__Task brief__.
Starting at the line that contains "Where should I", return every line through the end of the data exactly, without pictures.

Saved entries
■ ■ ■ ■ ■

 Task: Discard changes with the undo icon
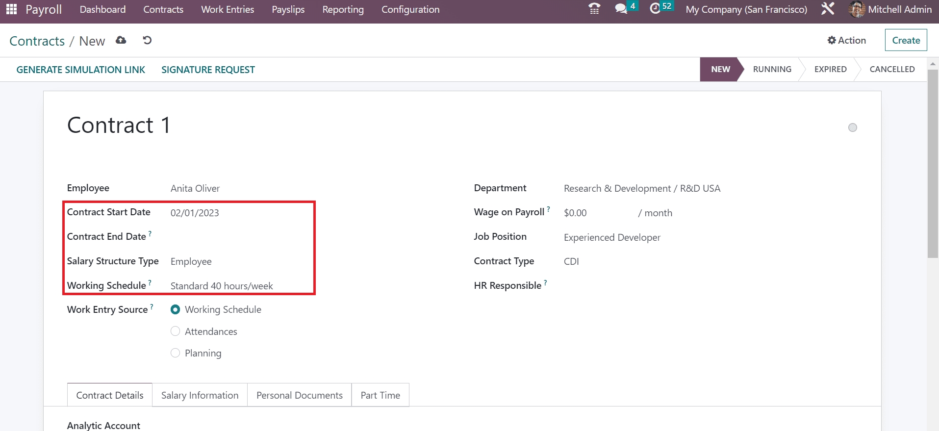[x=147, y=41]
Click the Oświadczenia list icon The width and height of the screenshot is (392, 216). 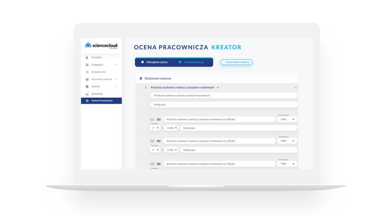click(x=87, y=72)
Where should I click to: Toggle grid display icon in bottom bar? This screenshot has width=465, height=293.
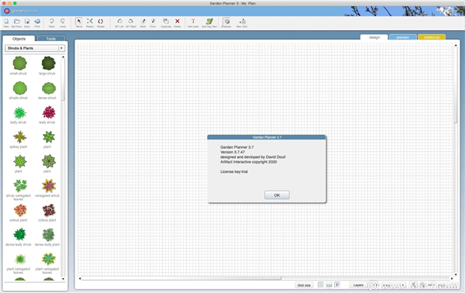pos(321,285)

■ ■ ■ ■ ■

__Response area__.
Where should I click to: Toggle grid display icon in bottom bar? This screenshot has width=465, height=293.
pos(321,285)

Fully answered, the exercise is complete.